#### DIRECTIONS FOR THIS TASK:
Set down word for word each line from the start of the listing through the line that contains "Select the '0,0", both included.

········

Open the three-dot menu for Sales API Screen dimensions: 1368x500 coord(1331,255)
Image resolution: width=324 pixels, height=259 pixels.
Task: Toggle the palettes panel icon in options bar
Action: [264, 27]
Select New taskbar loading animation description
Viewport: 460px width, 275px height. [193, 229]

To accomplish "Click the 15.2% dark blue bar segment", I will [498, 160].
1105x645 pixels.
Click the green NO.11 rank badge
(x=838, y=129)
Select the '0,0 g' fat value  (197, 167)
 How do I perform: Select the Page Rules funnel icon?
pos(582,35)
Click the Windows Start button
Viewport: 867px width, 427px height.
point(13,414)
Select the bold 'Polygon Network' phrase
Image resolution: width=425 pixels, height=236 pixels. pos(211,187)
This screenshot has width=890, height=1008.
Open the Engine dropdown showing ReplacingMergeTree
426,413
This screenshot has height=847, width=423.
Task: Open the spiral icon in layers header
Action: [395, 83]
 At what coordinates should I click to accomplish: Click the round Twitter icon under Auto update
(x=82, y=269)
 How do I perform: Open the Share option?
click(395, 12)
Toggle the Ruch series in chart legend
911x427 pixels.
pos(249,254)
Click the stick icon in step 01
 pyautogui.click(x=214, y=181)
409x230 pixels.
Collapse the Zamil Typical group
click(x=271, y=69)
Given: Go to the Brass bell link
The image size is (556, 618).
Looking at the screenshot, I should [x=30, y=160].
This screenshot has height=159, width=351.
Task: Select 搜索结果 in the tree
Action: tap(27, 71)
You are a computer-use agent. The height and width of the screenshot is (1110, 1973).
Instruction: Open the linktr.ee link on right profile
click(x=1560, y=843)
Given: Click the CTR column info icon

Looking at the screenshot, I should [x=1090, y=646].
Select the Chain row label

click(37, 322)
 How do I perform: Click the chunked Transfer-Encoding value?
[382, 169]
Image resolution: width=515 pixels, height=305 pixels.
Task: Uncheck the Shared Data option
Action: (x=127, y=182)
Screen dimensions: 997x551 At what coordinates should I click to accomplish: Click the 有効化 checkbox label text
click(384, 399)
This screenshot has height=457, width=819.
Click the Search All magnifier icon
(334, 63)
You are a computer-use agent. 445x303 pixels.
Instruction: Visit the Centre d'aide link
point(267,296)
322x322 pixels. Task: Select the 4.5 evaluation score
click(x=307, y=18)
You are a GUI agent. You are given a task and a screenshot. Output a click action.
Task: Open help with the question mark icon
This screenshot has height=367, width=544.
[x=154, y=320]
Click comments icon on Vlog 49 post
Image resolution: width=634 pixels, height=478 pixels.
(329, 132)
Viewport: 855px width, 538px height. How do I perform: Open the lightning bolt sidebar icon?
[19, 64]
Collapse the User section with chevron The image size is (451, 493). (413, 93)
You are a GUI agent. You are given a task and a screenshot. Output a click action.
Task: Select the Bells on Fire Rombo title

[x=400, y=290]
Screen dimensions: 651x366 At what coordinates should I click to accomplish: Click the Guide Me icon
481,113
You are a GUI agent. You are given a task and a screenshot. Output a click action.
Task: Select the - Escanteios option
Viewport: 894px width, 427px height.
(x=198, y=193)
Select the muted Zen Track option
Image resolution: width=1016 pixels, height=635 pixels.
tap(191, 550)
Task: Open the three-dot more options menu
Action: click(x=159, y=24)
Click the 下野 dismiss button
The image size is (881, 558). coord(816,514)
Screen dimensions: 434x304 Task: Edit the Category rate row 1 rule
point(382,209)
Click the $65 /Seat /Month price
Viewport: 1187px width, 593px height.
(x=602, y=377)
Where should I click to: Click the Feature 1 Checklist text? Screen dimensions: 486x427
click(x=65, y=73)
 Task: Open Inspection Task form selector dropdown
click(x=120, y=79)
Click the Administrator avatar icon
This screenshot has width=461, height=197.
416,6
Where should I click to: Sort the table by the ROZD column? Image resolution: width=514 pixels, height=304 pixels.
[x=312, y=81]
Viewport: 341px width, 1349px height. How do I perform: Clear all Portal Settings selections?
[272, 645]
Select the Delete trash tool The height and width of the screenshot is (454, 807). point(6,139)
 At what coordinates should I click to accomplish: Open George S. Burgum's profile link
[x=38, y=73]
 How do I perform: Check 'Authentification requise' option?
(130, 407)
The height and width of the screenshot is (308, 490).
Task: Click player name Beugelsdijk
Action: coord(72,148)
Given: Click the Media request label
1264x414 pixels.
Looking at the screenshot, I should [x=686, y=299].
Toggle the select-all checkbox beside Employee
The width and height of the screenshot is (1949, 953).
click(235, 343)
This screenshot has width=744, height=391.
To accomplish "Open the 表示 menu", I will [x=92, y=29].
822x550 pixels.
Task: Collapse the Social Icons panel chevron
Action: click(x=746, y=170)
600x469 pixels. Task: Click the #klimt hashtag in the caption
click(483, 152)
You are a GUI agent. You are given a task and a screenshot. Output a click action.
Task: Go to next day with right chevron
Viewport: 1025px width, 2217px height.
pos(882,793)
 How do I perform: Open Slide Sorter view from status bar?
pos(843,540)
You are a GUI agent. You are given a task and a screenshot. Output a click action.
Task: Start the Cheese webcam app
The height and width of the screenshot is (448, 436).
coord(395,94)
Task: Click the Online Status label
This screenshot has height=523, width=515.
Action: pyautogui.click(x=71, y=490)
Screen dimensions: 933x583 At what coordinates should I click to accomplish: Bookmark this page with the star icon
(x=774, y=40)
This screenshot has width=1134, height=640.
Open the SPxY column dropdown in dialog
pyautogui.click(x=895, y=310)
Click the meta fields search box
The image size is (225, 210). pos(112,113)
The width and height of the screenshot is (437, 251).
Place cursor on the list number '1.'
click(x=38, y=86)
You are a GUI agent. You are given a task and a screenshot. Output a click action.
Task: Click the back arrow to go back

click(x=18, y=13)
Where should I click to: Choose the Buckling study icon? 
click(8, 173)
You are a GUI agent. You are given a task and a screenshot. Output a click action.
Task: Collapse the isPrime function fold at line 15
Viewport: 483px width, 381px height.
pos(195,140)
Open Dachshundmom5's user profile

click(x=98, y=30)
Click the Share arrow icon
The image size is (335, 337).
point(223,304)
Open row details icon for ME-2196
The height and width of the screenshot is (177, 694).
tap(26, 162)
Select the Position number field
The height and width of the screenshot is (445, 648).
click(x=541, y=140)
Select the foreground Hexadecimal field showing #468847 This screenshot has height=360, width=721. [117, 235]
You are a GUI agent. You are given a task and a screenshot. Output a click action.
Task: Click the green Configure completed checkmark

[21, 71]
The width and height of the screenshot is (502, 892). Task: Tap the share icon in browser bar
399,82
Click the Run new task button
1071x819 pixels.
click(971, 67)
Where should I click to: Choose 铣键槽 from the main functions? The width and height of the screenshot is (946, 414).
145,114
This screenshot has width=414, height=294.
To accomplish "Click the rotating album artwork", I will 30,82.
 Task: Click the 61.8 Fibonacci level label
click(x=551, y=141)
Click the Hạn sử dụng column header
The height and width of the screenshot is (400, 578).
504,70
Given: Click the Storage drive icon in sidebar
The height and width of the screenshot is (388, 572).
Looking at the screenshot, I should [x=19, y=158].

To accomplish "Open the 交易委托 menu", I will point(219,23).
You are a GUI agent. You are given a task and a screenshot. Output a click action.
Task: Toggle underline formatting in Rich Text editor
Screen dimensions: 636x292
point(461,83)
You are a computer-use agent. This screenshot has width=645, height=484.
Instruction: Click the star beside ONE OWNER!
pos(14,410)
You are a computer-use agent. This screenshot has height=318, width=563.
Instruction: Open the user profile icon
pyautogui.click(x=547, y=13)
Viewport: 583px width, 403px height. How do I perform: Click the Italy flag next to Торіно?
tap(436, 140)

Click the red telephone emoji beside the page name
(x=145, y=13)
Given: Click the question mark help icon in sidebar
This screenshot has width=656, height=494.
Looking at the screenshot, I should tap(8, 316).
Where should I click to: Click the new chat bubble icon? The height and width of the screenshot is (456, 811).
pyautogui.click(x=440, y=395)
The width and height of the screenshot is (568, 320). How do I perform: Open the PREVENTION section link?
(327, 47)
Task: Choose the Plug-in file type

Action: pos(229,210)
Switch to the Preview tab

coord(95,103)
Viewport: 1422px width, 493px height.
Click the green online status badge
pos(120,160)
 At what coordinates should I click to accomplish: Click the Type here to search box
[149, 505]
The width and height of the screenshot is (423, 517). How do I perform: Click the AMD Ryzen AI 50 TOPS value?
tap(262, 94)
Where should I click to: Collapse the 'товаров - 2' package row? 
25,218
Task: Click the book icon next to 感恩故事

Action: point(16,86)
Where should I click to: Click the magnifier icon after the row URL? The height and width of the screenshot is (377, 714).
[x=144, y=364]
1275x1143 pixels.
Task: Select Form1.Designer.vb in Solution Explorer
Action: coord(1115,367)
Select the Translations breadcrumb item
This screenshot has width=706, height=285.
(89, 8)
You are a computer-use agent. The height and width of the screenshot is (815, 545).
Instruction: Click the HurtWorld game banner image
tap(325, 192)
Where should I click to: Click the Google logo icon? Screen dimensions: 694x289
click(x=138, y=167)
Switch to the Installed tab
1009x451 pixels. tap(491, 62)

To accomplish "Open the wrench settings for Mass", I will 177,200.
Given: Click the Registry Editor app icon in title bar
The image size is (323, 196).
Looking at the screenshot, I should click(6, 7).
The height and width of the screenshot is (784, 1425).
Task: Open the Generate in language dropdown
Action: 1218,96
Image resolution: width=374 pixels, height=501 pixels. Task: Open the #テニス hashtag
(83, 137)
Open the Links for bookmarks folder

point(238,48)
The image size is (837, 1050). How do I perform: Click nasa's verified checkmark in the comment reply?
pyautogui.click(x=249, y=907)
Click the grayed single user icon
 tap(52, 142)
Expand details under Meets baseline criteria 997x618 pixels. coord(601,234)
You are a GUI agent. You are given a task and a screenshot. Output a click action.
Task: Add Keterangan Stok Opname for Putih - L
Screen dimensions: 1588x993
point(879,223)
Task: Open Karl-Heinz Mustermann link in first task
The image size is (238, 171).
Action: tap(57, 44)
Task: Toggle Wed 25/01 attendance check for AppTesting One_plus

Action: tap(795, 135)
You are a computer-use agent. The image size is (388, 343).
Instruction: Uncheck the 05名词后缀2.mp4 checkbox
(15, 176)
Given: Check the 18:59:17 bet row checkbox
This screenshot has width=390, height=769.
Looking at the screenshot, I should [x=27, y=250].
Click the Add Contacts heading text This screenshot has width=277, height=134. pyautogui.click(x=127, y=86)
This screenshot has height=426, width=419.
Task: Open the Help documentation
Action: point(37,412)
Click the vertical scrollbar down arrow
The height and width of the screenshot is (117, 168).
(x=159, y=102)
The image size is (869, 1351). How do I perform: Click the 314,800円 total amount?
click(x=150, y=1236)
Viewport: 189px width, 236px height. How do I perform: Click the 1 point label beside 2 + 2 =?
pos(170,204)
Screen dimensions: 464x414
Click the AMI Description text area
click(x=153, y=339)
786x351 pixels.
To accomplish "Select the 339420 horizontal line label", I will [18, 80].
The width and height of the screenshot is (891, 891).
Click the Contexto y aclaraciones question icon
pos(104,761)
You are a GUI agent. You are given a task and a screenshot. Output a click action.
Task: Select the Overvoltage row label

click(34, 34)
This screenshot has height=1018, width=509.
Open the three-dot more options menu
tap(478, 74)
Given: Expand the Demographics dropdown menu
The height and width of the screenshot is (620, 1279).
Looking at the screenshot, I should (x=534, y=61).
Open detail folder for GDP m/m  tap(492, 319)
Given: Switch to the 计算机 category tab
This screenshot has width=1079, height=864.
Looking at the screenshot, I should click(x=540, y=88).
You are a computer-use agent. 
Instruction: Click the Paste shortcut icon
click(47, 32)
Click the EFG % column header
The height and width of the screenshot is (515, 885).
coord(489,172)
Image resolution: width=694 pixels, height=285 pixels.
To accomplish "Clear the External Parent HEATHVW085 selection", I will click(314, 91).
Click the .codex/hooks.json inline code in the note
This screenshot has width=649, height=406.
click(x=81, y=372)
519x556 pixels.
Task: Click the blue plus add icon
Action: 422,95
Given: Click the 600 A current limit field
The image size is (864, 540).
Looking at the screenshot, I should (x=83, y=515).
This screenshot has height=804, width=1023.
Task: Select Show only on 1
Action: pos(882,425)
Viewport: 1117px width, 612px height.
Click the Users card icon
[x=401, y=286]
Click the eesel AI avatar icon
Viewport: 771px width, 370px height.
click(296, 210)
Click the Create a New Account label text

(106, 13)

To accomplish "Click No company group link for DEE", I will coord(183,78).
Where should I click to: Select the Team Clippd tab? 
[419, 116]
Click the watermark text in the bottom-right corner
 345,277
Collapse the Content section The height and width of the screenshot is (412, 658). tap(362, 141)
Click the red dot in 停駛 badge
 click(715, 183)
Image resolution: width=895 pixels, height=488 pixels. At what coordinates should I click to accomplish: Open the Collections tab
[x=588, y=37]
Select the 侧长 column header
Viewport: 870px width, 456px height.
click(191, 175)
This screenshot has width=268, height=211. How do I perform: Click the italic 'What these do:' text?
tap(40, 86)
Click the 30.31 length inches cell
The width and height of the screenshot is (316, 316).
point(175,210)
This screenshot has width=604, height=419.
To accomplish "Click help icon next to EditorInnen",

········

#### TASK RESPONSE:
Open the three-dot menu for Sales API Screen dimensions: 1368x500 coord(1331,255)
Image resolution: width=324 pixels, height=259 pixels.
Task: Toggle the palettes panel icon in options bar
Action: [264, 27]
Select New taskbar loading animation description
Viewport: 460px width, 275px height. [193, 229]

To accomplish "Click the 15.2% dark blue bar segment", I will [498, 160].
1105x645 pixels.
Click the green NO.11 rank badge
(x=838, y=129)
Select the '0,0 g' fat value  (197, 167)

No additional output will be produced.